The American Bar Association is poised to mandate diversity training and affirmative action at all of its accredited law schools, a move top legal scholars say could jeopardize academic freedom and force schools to violate federal law.
The association, which accredits nearly every law school in the United States, is mulling a plan that would require schools to "provide education to law students on bias, cross-cultural competency, and racism," including a mandatory ethics course instructing students that they have an obligation to fight "racism in the law." Schools would also be required to "take effective actions" to "diversify" their student bodies—even when doing so risks violating a law that "purports to prohibit consideration of" race or ethnicity.
The proposal has sparked fierce blowback from legal scholars across the country, including 10 Sterling professors at Yale Law School, who called it a "problematic" and "disturbing" attempt to "institutionalize dogma" through the accreditation process. Violating federal law is "not legally defensible conduct for any institution," they wrote in a public comment on the plan in June, nor is it "a legally defensible requirement by an organization certifying law schools."
Those arguments have so far fallen on deaf ears: When the plan was submitted for final review on Aug. 16, it contained all of the provisions to which the Yale professors had objected.

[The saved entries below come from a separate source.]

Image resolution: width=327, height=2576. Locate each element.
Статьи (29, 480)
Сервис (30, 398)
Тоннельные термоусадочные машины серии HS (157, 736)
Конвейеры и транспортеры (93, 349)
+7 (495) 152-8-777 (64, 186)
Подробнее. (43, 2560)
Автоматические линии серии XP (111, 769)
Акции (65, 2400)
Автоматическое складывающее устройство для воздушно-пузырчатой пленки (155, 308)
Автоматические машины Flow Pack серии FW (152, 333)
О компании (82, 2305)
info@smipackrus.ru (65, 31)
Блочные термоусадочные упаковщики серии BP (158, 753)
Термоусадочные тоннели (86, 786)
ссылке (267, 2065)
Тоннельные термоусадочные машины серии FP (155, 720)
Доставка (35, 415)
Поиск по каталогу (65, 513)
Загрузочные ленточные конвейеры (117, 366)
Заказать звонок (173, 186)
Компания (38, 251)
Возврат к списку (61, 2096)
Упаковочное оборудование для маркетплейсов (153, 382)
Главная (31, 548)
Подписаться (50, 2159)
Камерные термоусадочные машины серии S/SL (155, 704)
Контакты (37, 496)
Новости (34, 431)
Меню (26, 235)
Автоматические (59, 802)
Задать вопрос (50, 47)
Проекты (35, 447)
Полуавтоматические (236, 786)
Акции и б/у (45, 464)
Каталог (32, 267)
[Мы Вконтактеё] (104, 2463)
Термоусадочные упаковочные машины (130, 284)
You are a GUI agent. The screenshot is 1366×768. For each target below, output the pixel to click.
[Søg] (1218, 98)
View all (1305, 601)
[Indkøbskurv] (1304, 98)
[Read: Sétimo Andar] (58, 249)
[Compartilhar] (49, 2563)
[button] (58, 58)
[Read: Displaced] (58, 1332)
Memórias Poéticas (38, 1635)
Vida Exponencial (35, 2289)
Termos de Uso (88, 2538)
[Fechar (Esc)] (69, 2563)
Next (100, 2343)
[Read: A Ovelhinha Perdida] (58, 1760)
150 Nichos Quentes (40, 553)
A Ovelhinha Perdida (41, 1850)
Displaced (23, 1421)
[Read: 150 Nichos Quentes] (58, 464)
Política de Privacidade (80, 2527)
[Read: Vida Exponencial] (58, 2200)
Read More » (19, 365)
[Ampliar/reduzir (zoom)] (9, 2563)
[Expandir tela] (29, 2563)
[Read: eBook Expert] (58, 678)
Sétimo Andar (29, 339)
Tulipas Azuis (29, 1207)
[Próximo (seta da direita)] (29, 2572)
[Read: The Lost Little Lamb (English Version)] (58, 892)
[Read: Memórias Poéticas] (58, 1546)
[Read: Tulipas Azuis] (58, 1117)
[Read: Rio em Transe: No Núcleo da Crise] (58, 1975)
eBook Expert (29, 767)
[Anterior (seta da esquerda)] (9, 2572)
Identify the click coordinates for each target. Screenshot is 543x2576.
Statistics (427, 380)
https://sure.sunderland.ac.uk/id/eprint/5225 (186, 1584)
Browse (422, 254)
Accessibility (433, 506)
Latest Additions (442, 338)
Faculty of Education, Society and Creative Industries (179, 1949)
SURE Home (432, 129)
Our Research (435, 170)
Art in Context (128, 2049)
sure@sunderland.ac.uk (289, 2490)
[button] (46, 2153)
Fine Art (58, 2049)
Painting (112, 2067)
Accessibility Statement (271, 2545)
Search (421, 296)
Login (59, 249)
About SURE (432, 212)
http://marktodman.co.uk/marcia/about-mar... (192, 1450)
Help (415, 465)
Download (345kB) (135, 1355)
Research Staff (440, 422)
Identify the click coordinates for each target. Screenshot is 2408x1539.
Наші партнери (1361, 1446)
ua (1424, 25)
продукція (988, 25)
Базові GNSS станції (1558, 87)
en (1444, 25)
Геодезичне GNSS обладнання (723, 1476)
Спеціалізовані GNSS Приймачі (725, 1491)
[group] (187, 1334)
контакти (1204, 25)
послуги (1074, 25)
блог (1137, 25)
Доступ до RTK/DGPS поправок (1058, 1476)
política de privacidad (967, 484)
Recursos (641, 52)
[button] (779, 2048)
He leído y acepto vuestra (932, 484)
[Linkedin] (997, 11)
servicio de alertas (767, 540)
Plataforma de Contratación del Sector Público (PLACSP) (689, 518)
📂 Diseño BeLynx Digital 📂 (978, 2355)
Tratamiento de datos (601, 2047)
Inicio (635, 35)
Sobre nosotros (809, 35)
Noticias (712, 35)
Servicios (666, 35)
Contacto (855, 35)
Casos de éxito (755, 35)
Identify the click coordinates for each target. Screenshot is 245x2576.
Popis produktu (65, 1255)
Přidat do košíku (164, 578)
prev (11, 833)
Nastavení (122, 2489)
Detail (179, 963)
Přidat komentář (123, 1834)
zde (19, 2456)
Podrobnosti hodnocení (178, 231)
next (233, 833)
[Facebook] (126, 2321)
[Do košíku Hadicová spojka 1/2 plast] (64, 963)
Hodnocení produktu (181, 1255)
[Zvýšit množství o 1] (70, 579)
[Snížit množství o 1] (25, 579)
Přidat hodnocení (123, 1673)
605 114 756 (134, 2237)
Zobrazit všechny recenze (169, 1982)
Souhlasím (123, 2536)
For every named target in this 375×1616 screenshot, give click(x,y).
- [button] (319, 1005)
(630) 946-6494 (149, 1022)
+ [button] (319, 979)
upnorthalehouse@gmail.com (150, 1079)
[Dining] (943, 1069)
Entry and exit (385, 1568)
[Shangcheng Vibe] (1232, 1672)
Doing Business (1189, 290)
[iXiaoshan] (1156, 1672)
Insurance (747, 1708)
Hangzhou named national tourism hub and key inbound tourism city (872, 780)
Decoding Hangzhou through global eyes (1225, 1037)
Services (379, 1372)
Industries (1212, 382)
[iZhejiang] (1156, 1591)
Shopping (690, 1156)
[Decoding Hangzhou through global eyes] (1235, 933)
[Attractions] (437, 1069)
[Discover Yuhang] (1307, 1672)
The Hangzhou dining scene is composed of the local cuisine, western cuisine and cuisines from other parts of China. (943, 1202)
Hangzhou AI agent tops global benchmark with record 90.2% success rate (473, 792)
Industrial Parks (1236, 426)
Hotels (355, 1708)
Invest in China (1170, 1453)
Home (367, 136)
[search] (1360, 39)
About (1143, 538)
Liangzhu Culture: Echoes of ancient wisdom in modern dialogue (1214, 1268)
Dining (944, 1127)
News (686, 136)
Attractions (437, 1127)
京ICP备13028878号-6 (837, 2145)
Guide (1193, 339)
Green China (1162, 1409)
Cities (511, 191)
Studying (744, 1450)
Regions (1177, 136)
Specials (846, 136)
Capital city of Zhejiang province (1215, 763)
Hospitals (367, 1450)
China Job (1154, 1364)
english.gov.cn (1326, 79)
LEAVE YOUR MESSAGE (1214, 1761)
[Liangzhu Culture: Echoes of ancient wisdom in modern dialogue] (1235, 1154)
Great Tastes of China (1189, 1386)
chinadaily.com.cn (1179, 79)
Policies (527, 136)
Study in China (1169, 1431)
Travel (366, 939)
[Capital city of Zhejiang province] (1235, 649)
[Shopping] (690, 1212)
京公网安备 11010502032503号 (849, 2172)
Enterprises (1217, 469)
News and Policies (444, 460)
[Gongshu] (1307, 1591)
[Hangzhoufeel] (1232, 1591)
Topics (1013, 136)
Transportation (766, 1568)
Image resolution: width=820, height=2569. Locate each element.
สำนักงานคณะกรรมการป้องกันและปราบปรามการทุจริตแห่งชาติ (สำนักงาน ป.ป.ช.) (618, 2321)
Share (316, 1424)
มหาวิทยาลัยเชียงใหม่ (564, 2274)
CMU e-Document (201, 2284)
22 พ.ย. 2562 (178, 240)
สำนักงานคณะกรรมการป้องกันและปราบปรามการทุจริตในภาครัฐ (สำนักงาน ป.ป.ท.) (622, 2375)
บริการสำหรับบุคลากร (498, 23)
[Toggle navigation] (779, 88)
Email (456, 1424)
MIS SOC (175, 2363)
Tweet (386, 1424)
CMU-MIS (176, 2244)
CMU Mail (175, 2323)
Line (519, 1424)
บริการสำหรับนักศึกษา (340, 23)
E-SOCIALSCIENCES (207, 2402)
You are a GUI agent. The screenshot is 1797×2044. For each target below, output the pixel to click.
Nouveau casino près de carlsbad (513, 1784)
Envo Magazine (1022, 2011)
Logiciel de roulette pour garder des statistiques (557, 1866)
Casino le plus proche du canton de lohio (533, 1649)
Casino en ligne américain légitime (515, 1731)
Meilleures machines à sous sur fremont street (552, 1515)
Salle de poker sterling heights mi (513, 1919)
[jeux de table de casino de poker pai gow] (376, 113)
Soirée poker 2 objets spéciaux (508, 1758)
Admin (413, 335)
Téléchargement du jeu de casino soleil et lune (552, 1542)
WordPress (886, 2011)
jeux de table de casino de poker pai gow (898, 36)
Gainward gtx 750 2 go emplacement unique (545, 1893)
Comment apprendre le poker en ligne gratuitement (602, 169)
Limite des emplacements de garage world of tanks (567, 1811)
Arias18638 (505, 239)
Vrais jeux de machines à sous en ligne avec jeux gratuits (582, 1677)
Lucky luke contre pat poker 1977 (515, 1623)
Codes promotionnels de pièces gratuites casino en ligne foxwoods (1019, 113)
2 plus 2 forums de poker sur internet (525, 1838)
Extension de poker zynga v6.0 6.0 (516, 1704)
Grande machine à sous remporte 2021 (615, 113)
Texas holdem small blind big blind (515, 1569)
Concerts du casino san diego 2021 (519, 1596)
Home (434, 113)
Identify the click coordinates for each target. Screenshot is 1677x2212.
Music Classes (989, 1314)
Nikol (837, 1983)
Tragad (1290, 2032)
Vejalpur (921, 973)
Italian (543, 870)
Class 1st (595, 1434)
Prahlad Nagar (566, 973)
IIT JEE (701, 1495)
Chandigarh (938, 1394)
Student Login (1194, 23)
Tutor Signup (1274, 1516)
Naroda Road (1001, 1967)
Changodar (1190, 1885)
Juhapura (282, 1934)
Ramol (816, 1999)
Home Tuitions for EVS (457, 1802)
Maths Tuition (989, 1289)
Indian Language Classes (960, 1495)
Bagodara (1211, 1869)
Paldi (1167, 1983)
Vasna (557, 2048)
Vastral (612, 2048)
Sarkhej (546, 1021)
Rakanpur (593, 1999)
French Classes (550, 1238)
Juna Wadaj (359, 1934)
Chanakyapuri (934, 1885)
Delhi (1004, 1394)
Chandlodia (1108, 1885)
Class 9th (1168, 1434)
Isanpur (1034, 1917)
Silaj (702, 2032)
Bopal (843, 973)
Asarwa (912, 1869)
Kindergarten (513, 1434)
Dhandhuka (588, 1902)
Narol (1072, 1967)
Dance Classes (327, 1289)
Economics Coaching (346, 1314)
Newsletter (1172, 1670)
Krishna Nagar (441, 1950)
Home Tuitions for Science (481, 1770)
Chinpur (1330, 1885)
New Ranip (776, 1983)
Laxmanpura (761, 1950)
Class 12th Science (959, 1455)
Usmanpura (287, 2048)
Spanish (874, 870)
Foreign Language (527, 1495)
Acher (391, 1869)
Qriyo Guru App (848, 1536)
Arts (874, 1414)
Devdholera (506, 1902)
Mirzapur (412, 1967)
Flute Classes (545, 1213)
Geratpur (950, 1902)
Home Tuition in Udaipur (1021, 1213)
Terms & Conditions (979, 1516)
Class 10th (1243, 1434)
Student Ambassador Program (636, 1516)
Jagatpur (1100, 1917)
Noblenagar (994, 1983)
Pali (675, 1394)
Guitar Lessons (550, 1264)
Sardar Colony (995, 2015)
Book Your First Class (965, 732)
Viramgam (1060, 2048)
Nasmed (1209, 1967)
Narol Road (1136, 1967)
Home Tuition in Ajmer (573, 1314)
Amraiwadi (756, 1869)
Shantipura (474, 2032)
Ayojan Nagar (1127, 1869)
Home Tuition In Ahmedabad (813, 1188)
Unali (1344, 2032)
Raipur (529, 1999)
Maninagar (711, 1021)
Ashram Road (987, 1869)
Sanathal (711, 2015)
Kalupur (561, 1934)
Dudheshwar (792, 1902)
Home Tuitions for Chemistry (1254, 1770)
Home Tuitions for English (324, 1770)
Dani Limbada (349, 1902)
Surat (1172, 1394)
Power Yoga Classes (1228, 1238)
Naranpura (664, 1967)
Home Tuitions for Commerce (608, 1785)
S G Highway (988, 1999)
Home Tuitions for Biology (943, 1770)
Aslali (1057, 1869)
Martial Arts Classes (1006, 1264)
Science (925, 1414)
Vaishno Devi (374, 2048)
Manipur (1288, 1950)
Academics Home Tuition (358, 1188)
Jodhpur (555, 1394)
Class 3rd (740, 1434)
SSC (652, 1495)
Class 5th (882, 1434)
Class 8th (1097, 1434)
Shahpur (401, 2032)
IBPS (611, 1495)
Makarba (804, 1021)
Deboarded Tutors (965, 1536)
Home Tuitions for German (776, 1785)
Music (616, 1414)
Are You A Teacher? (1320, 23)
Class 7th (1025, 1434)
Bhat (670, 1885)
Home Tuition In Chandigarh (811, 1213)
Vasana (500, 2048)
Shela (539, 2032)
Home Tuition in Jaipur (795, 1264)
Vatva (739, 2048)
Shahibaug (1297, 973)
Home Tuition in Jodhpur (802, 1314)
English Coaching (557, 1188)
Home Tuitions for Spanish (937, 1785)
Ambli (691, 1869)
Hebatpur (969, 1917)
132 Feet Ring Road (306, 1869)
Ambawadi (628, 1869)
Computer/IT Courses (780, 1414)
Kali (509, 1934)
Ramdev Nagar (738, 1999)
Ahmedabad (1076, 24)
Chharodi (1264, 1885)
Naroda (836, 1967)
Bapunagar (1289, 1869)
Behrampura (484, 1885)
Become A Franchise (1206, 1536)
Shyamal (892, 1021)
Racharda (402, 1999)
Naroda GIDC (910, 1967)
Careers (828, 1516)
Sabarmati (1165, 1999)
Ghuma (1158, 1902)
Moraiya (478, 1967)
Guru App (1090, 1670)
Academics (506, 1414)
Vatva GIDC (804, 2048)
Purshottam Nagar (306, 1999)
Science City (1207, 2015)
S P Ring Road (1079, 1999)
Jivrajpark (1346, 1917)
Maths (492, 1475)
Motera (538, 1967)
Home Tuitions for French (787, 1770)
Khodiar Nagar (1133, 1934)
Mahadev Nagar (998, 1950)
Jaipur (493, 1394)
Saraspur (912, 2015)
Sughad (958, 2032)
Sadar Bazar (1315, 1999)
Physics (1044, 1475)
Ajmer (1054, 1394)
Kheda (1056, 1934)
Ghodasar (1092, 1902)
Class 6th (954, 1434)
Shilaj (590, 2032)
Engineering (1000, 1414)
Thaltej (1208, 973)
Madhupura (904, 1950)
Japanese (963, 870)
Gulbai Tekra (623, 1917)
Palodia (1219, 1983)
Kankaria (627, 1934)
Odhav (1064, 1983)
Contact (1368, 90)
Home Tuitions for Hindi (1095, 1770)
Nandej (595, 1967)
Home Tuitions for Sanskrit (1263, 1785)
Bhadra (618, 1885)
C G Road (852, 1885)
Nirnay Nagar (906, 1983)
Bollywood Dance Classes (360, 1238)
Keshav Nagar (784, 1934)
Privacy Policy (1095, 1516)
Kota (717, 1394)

The American Bar Association is not the only accreditation body pushing progressivism. Many of the accreditors for private secondary schools require their members to integrate social justice into every aspect of their curricula, centralizing pedagogical power in the hands of bureaucrats rather than teachers. That's diminished the autonomy of schools as well as families, who increasingly struggle to find institutions that are both well-credentialed and open-minded.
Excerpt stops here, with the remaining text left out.